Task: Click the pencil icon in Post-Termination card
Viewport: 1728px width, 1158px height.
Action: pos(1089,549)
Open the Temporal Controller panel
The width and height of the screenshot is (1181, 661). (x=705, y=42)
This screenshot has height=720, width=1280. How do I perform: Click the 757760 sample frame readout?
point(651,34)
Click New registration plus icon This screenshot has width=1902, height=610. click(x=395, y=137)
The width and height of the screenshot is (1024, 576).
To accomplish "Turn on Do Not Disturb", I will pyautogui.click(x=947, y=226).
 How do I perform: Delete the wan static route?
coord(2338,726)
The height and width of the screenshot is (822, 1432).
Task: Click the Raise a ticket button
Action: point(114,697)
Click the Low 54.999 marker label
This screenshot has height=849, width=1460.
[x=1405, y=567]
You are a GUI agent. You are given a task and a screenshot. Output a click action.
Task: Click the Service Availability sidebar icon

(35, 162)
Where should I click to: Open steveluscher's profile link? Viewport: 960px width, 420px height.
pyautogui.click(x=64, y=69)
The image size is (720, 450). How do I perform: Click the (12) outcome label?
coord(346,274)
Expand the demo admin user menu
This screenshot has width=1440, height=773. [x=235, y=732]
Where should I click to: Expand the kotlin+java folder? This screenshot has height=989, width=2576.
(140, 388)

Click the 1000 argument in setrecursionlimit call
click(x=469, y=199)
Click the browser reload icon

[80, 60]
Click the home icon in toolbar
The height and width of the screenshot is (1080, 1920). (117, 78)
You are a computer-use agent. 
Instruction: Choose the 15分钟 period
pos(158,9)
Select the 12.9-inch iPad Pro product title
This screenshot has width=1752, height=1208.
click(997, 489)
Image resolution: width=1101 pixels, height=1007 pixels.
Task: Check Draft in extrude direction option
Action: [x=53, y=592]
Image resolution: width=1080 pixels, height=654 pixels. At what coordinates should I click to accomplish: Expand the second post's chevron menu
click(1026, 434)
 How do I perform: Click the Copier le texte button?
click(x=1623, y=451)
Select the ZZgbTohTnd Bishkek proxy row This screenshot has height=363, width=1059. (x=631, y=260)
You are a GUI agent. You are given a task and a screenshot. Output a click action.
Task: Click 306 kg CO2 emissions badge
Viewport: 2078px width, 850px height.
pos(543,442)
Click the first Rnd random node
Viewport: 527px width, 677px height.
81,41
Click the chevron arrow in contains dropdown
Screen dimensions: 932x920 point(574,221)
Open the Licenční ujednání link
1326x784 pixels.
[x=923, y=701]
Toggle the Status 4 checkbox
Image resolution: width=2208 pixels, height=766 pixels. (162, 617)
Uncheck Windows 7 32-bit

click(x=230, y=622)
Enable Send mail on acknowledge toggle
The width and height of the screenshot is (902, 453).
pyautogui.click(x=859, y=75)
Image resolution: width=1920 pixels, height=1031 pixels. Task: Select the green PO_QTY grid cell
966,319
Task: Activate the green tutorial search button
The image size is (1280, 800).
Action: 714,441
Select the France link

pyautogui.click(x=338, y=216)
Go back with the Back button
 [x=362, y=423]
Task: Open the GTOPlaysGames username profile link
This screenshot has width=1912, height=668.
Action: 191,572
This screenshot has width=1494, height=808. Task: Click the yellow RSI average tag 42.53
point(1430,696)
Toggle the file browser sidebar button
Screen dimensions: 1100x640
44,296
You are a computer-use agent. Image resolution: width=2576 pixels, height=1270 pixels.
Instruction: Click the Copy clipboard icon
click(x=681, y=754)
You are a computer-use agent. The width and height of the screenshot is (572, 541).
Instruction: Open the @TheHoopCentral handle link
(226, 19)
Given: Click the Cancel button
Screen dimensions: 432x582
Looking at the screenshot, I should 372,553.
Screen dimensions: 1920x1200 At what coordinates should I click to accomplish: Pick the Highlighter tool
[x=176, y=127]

TASK DETAILS —
Give these items as a numbered list, with the blank lines left out.

OUTPUT OF THE EXERCISE —
1. Task: Click the pencil icon in Post-Termination card
2. Viewport: 1728px width, 1158px height.
3. Action: pos(1089,549)
4. Open the Temporal Controller panel
5. The width and height of the screenshot is (1181, 661). (x=705, y=42)
6. This screenshot has height=720, width=1280. How do I perform: Click the 757760 sample frame readout?
7. point(651,34)
8. Click New registration plus icon This screenshot has width=1902, height=610. click(x=395, y=137)
9. The width and height of the screenshot is (1024, 576).
10. To accomplish "Turn on Do Not Disturb", I will pyautogui.click(x=947, y=226).
11.  How do I perform: Delete the wan static route?
12. coord(2338,726)
13. The height and width of the screenshot is (822, 1432).
14. Task: Click the Raise a ticket button
15. Action: point(114,697)
16. Click the Low 54.999 marker label
17. This screenshot has height=849, width=1460.
18. [x=1405, y=567]
19. You are a GUI agent. You are given a task and a screenshot. Output a click action.
20. Task: Click the Service Availability sidebar icon
21. (35, 162)
22. Where should I click to: Open steveluscher's profile link? Viewport: 960px width, 420px height.
23. pyautogui.click(x=64, y=69)
24. The image size is (720, 450). How do I perform: Click the (12) outcome label?
25. coord(346,274)
26. Expand the demo admin user menu
27. This screenshot has width=1440, height=773. [x=235, y=732]
28. Where should I click to: Expand the kotlin+java folder? This screenshot has height=989, width=2576.
29. (140, 388)
30. Click the 1000 argument in setrecursionlimit call
31. click(x=469, y=199)
32. Click the browser reload icon
33. [80, 60]
34. Click the home icon in toolbar
35. The height and width of the screenshot is (1080, 1920). (117, 78)
36. You are a computer-use agent. 
37. Instruction: Choose the 15分钟 period
38. pos(158,9)
39. Select the 12.9-inch iPad Pro product title
40. This screenshot has width=1752, height=1208.
41. click(997, 489)
42. Image resolution: width=1101 pixels, height=1007 pixels.
43. Task: Check Draft in extrude direction option
44. Action: [x=53, y=592]
45. Image resolution: width=1080 pixels, height=654 pixels. At what coordinates should I click to accomplish: Expand the second post's chevron menu
46. click(1026, 434)
47.  How do I perform: Click the Copier le texte button?
48. click(x=1623, y=451)
49. Select the ZZgbTohTnd Bishkek proxy row This screenshot has height=363, width=1059. (x=631, y=260)
50. You are a GUI agent. You are given a task and a screenshot. Output a click action.
51. Task: Click 306 kg CO2 emissions badge
52. Viewport: 2078px width, 850px height.
53. pos(543,442)
54. Click the first Rnd random node
55. Viewport: 527px width, 677px height.
56. 81,41
57. Click the chevron arrow in contains dropdown
58. Screen dimensions: 932x920 point(574,221)
59. Open the Licenční ujednání link
60. 1326x784 pixels.
61. [x=923, y=701]
62. Toggle the Status 4 checkbox
63. Image resolution: width=2208 pixels, height=766 pixels. (162, 617)
64. Uncheck Windows 7 32-bit
65. click(x=230, y=622)
66. Enable Send mail on acknowledge toggle
67. The width and height of the screenshot is (902, 453).
68. pyautogui.click(x=859, y=75)
69. Image resolution: width=1920 pixels, height=1031 pixels. Task: Select the green PO_QTY grid cell
70. 966,319
71. Task: Activate the green tutorial search button
72. The image size is (1280, 800).
73. Action: 714,441
74. Select the France link
75. pyautogui.click(x=338, y=216)
76. Go back with the Back button
77.  [x=362, y=423]
78. Task: Open the GTOPlaysGames username profile link
79. This screenshot has width=1912, height=668.
80. Action: 191,572
81. This screenshot has width=1494, height=808. Task: Click the yellow RSI average tag 42.53
82. point(1430,696)
83. Toggle the file browser sidebar button
84. Screen dimensions: 1100x640
85. 44,296
86. You are a computer-use agent. Image resolution: width=2576 pixels, height=1270 pixels.
87. Instruction: Click the Copy clipboard icon
88. click(x=681, y=754)
89. You are a computer-use agent. The width and height of the screenshot is (572, 541).
90. Instruction: Open the @TheHoopCentral handle link
91. (226, 19)
92. Given: Click the Cancel button
93. Screen dimensions: 432x582
94. Looking at the screenshot, I should 372,553.
95. Screen dimensions: 1920x1200 At what coordinates should I click to accomplish: Pick the Highlighter tool
96. [x=176, y=127]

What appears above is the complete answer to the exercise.